> _Problem requirements_
Below this line is a set of entries; quote exactly the lines from the line that contains "The width and height of the screenshot is (635, 323)." to the line that contains "Task: Click the Zoho Mail envelope logo", both lines included.

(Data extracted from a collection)
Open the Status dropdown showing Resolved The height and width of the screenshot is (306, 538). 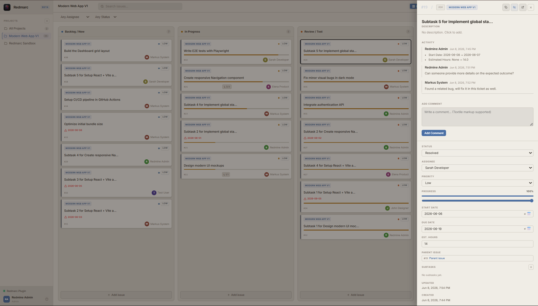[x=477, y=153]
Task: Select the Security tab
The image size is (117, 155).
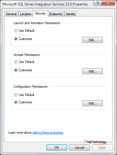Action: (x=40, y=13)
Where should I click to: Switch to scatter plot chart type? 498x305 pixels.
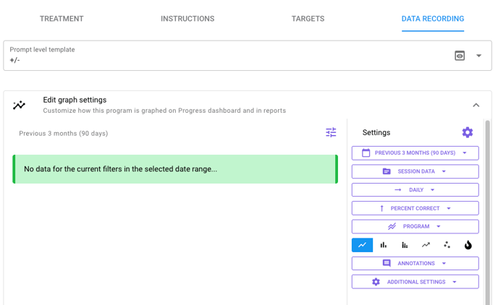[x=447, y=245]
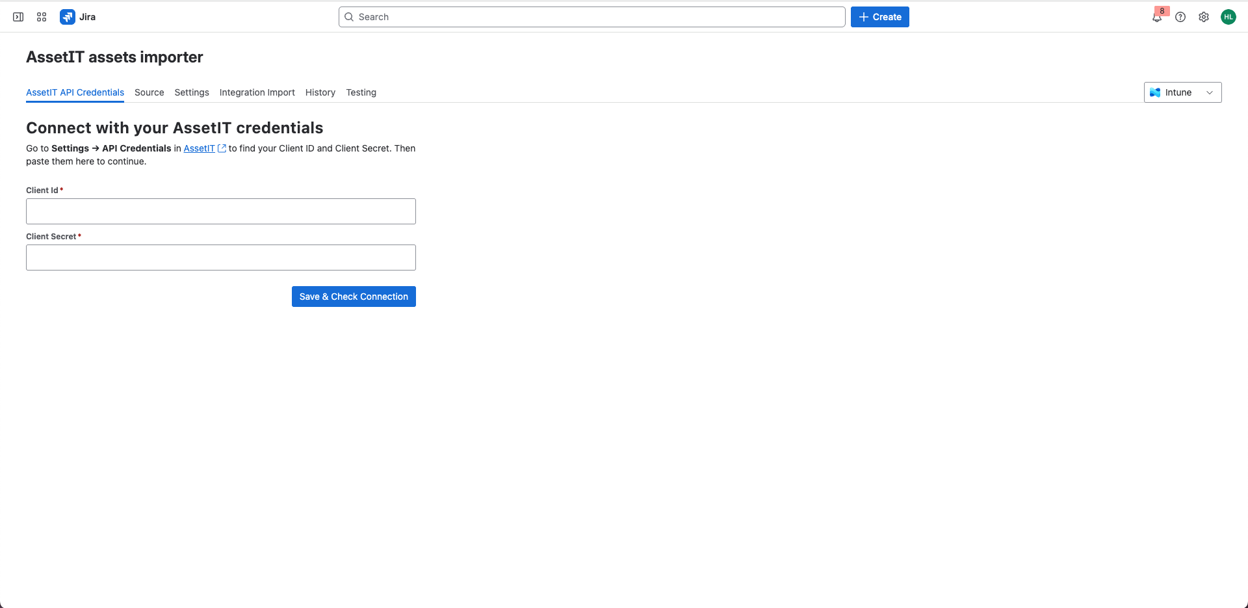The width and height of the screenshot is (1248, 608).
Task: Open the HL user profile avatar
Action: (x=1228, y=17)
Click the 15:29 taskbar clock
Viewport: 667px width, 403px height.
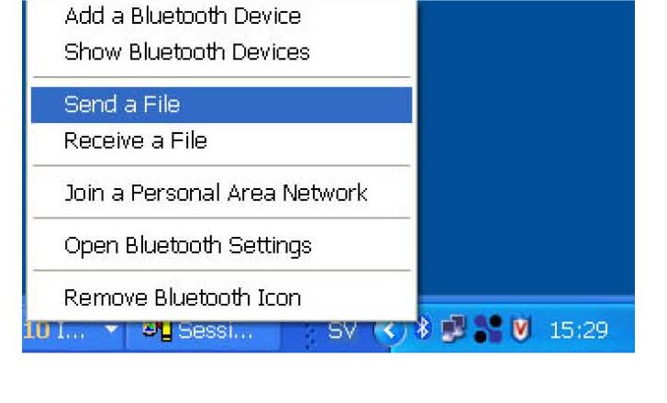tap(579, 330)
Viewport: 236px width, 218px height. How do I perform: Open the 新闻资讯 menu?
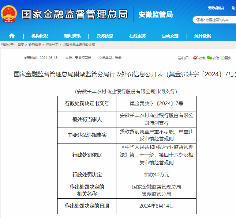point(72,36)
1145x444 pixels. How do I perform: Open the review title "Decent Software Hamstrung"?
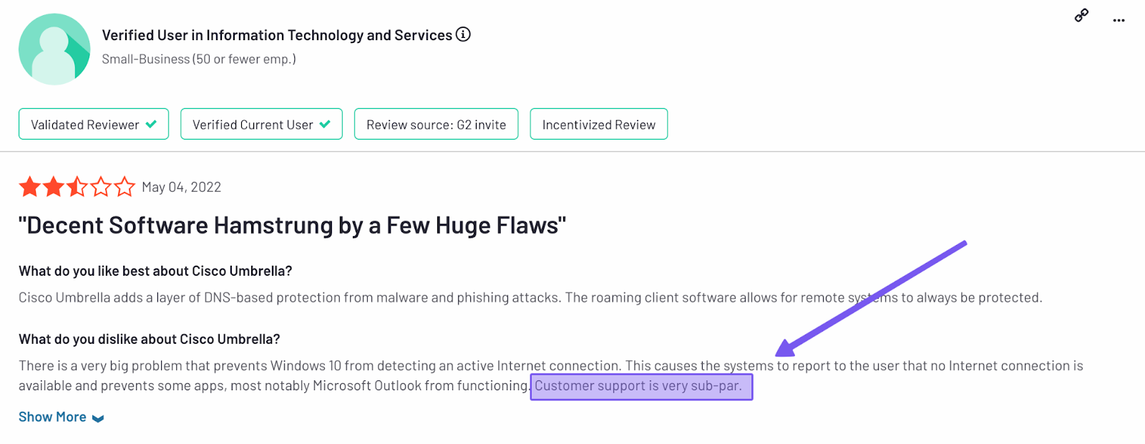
--
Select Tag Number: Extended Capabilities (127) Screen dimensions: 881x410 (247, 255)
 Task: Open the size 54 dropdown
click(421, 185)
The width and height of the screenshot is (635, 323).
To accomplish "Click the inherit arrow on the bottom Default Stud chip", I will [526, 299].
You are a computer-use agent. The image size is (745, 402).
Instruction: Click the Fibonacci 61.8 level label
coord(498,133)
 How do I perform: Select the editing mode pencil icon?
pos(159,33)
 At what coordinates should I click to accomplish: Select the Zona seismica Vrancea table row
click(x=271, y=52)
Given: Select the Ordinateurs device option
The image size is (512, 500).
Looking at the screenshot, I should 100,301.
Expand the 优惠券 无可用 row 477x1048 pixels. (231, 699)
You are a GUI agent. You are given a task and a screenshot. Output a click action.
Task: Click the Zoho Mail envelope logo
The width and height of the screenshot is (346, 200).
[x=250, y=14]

> _Solution for this exercise_
The width and height of the screenshot is (635, 323).
To accomplish "Click the inherit arrow on the bottom Default Stud chip", I will [526, 299].
You are a computer-use agent. The image size is (745, 402).
Instruction: Click the Fibonacci 61.8 level label
coord(498,133)
 How do I perform: Select the editing mode pencil icon?
pos(159,33)
 At what coordinates should I click to accomplish: Select the Zona seismica Vrancea table row
click(x=271, y=52)
Given: Select the Ordinateurs device option
The image size is (512, 500).
Looking at the screenshot, I should 100,301.
Expand the 优惠券 无可用 row 477x1048 pixels. (231, 699)
You are a GUI agent. You are given a task and a screenshot. Output a click action.
Task: Click the Zoho Mail envelope logo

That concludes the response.